ONU contesta mudanças na Constituição da Nicarágua com poderes ilimitados ao presidente

Emenda estende mandato de Daniel Ortega para seis anos e eleva papel da mulher dele, Rosario Murillo, tornando-a copresdiente

Conteúdo adaptado de material publicado originalmente pela ONU News

O Grupo de Peritos em Direitos Humanos da ONU (Organização das Nações Unidas) expressou “profunda preocupação” com uma emenda constitucional, adotada na semana passada pela Nicarágua.

Em comunicado emitido na segunda-feira (25), o Grupo afirma que as mudanças conferem poderes ilimitados ao atual presidente do país, Daniel Ortega, e à esposa dele, Rosario Murillo, vice-presidente da Nicarágua e que passará agora a copresidente da nação centro-americana.

Acaba proibição de censura à imprensa

A emenda adotada pela Assembleia Nacional em 22 de novembro aumenta o mandato presidencial de cinco para seis anos e acaba com a proibição de censura à imprensa, o que era garantido pela carta magna nicaraguense.

O presidente da Nicarágua, Daniel Ortega, em foto de 2012 (Foto: Chancelaria do Equador)

Além disso, a partir de agora direitos fundamentais podem ser suspensos durante um estado de emergência.
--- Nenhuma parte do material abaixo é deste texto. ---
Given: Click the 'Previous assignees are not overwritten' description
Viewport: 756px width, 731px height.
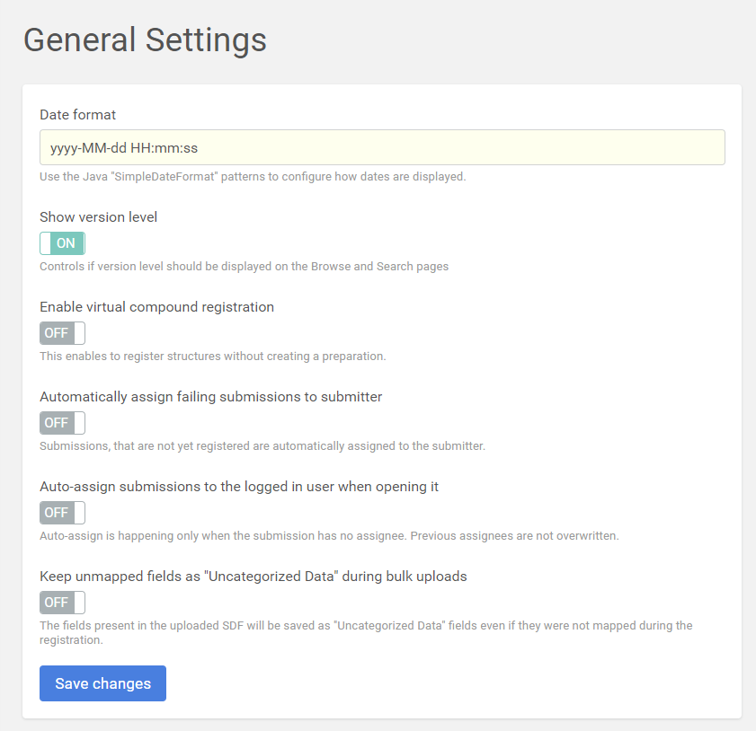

Outra novidade é o limite permitido para envolvimento do exército em temas de políticas domésticas. Se o governo alegar ameaças à estabilidade do Estado, os militares poderão fazer uma intervenção a pedido do presidente.

Linguagem vaga e tentativa de controlar poderes 

Daniel Ortega retornou ao poder em 2007 na Nicarágua e desde então já realizou 12 reformas constitucionais. Para o presidente do Grupo de Peritos, Jan-Michael Simon, o governo estaria tentando legalizar e consolidar o controle de um poder irrestrito.

Segundo ele, a reforma utiliza uma linguagem vaga e formaliza o que já existe de facto: o fim da separação entre os poderes. O novo texto não menciona mais a palavra poderes, mas apenas órgãos que seriam “coordenados” pela presidência.

As propostas também eliminam a referência explícita ao pluralismo político, uma crítica que já havia sido feita, na semana passada, pelo alto comissário de Direitos Humanos da ONU, Volker Turk.

Segundo ele, a medida está relacionada às eleições de 2026. Outra preocupação da ONU é a suspensão do direito individual à cidadania nicaraguense. 

Direitos cancelados, confisco e suspensão da cidadania

Desde 2023, 546 pessoas perderam a nacionalidade e ficaram apátridas.  Algumas tiveram suas propriedades e direitos à aposentadoria ou reforma cancelados.

No comunicado de segunda, o Grupo de Peritos da ONU pediu à comunidade internacional que inste ao governo da Nicarágua a restaurar, imediatamente, a separação de poderes e outros princípios democráticos além de cumprir suas obrigações internacionais.

Respeito à dignidade humana e censura a jornalistas

Para os especialistas, após virtualmente erradicar o jornalismo independente na Nicarágua, o governo agora remove a proibição da censura de canais de mídia além de eliminar o respeito à dignidade da pessoa humana como um princípio de nação.

Com isso, a Nicarágua irá caminhar na contramão do consenso global que faz da dignidade uma pedra angular da ordem internacional baseada nos direitos humanos.

Desde 2018, a situação de violações dos direitos humanos tem piorado no país latino-americano quando o governo respondeu com violência a protestos de estudantes que exigiam a renúncia do presidente Daniel Ortega.

No ano passado, autoridades prenderam clérigos e outros religiosos além de pessoas que discordavam do governo.

O alto comissário de direitos humanos da ONU pediu a libertação imediata de todos os presos políticos.